Aujourd’hui, c’est moins le drive qu’Amazon qui menace les grandes surfaces ; c’est moins le drive qu’Uber qui livrera bientôt de l’alimentation par drone ; c’est moins le drive que l’ensemble des nouveaux systèmes de livraisons intelligentes, par exemple les boîtes aux lettres réfrigérées avec des moyens de paiement sécurisés, qui risque d’entraver le développement de nos supermarchés !

Nous avons une attitude défensive par rapport au numérique. Avec une attitude un peu plus offensive, grâce à des start-ups et des petites entreprises, nous pourrions favoriser nos supermarchés locaux et décliner des solutions beaucoup plus innovantes que le drive et les systèmes actuels pour contrer la concurrence des géants internationaux de l’internet.

Nous sommes en train de mettre en place une autre mesure pour permettre aux supermarchés de faire face à la concurrence du commerce électronique : le travail du dimanche. L’e-commerce fonctionne vingt-quatre heures sur vingt-quatre, et les Français effectuent 25 % de leurs achats hebdomadaires sur un seul jour : le dimanche. L’ouverture dominicale des supermarchés des zones concernées les rendra plus compétitifs.

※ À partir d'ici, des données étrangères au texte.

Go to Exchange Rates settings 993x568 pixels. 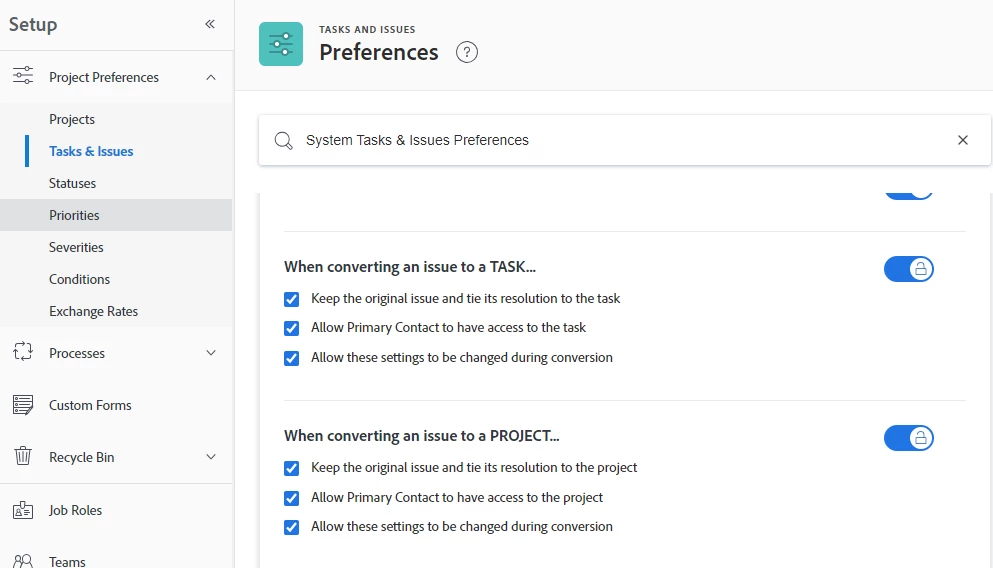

Vous avez évoqué à juste titre la fiscalité du numérique. Il est totalement anormal que les grands acteurs de l’internet paient en moyenne quinze fois moins d’impôts en France que des entreprises de taille équivalente affichant le même chiffre d’affaires. Sachez que le Gouvernement français est sans doute le plus actif sur ce sujet au niveau européen. C’est à cet échelon qu’il faut agir.

Lors du sommet du G20, en Australie, les chefs d’État se sont pour la première fois accordés pour élaborer une déclaration commune très forte sur le sujet. En outre, le groupe de travail au sein de l’OCDE appelé BEPS avance assez rapidement. La France a adressé un courrier à la nouvelle Commission européenne sur son futur agenda en matière de numérique, pour demander que le sujet de la fiscalité du numérique applicable aux grandes plates-formes, les over-the-top, ou OTT, soit traité en priorité.

Pardonnez-moi cette digression, mais ce n’est pas parce qu’on demande aux grandes surfaces commerciales de participer davantage à la consolidation des finances publiques, par rapport à de plus petits commerces de moindre importance, que nous répondrons de manière offensive aux enjeux internationaux. La réputation de nos hypermarchés et de nos supermarchés est mondialement reconnue, mais il faut une attitude plus offensive face aux géants qui les menacent.